Exercise description: Please retype the records below exactly as they appear, leaving out every picture.

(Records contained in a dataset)
++++++++++++++++++++
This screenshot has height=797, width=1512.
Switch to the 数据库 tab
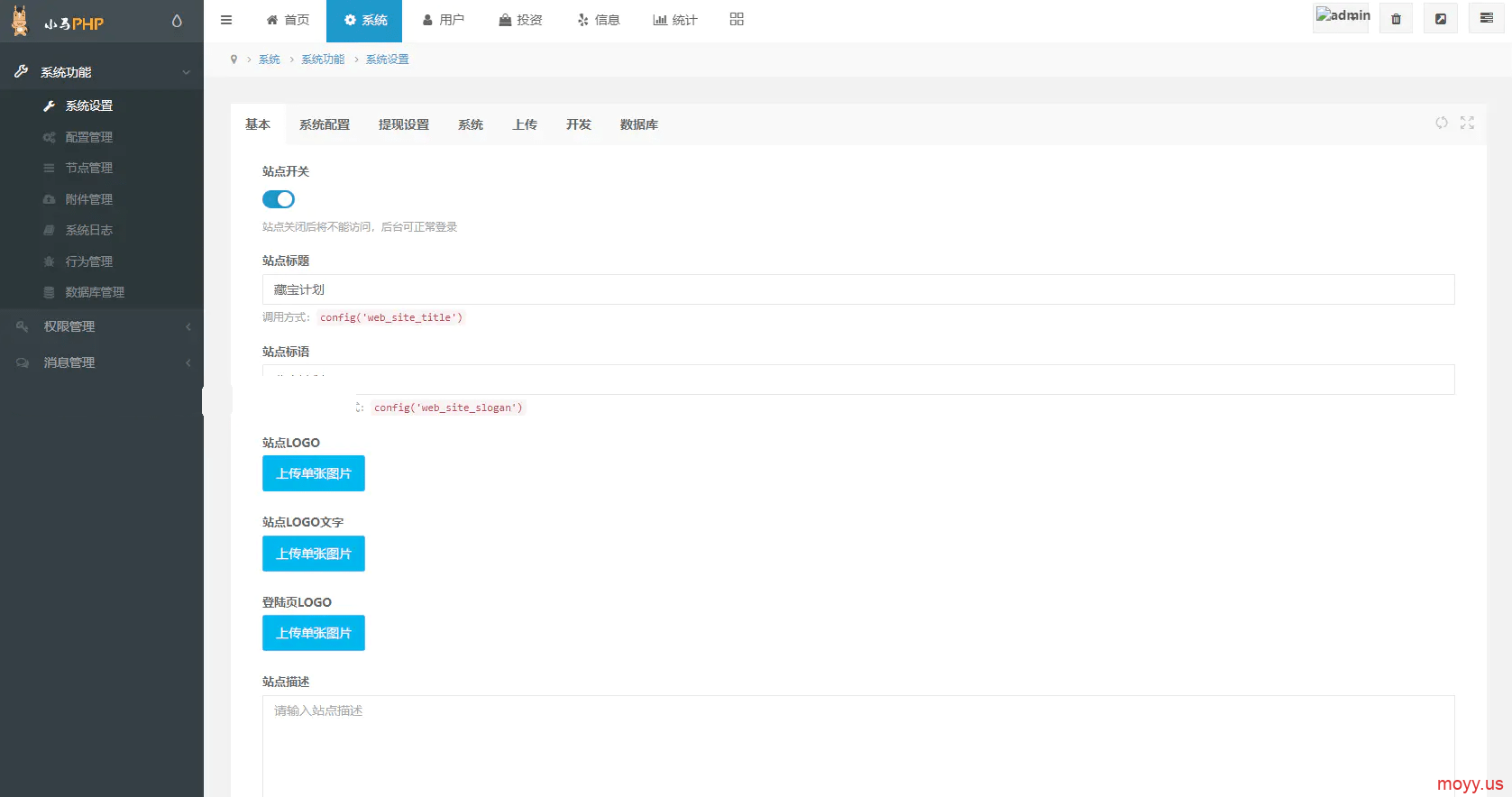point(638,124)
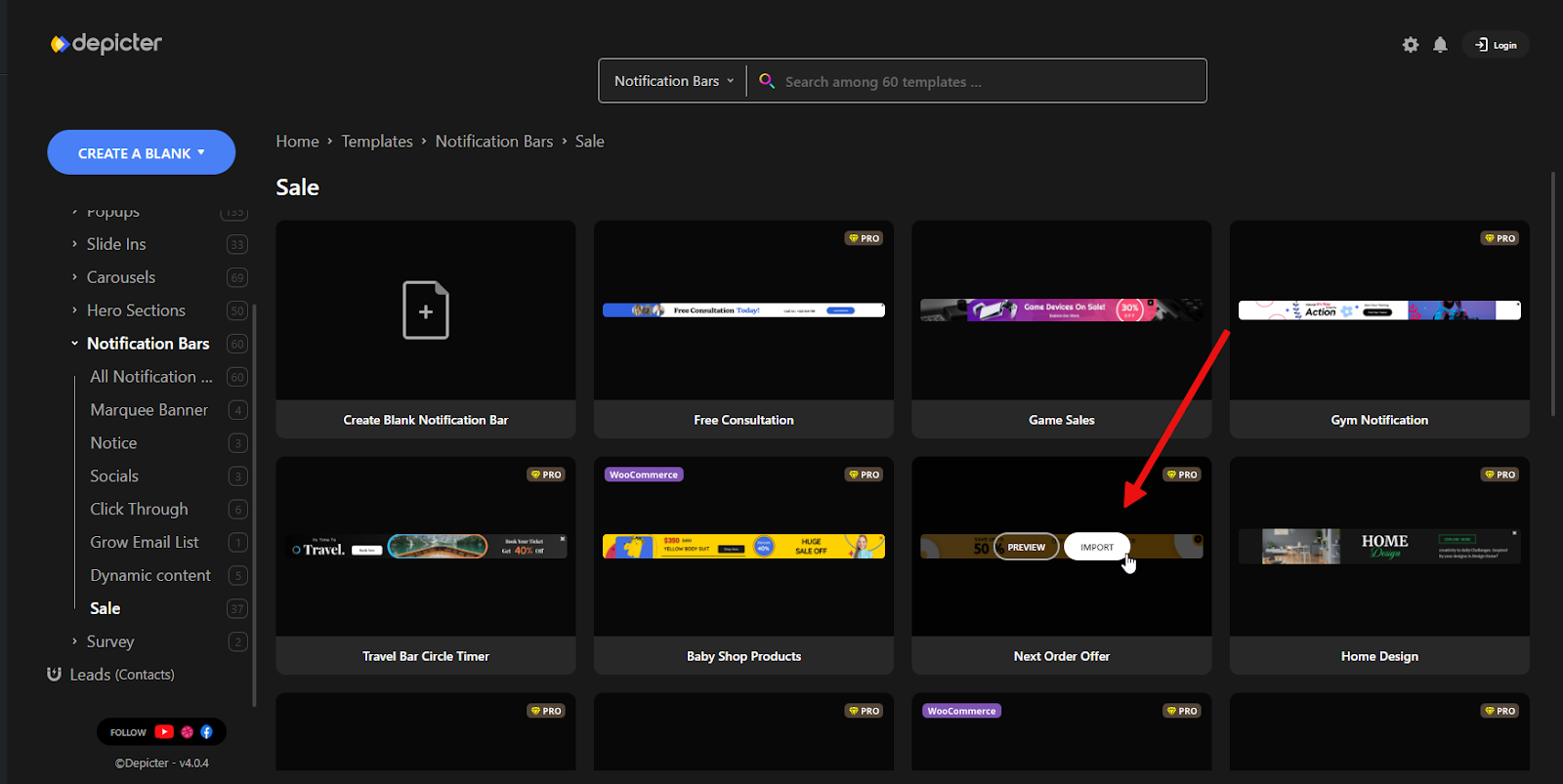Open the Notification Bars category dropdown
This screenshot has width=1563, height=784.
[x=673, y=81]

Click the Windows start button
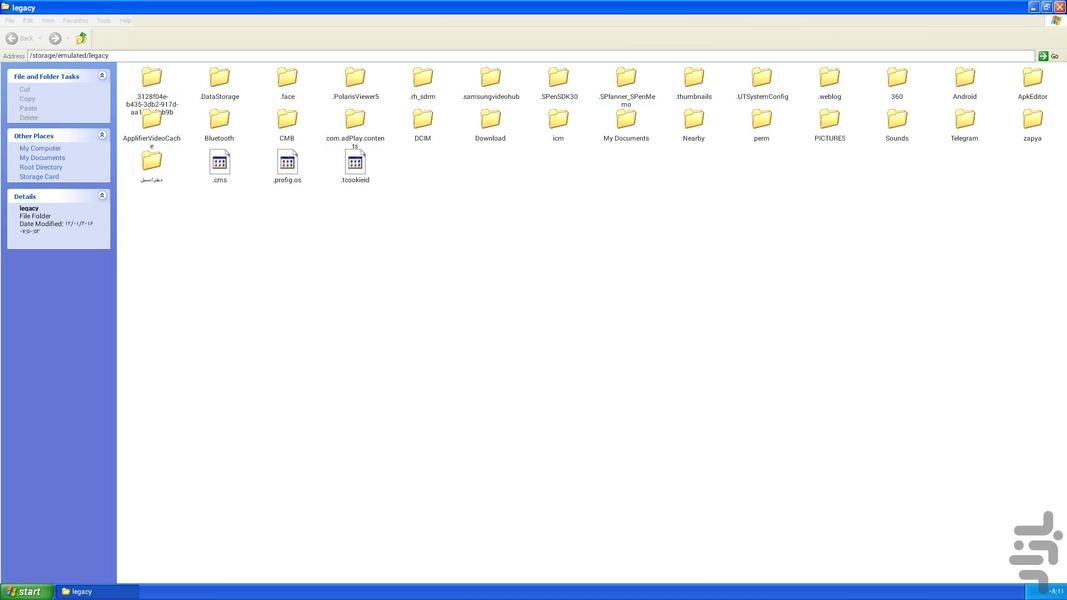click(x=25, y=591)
++++++++++++++++++++
Response area:
This screenshot has height=797, width=1512.
Switch to the 数据库 tab
point(638,124)
Open the Notification Bars category dropdown
This screenshot has width=1563, height=784.
[x=673, y=81]

Click the Windows start button
click(x=25, y=591)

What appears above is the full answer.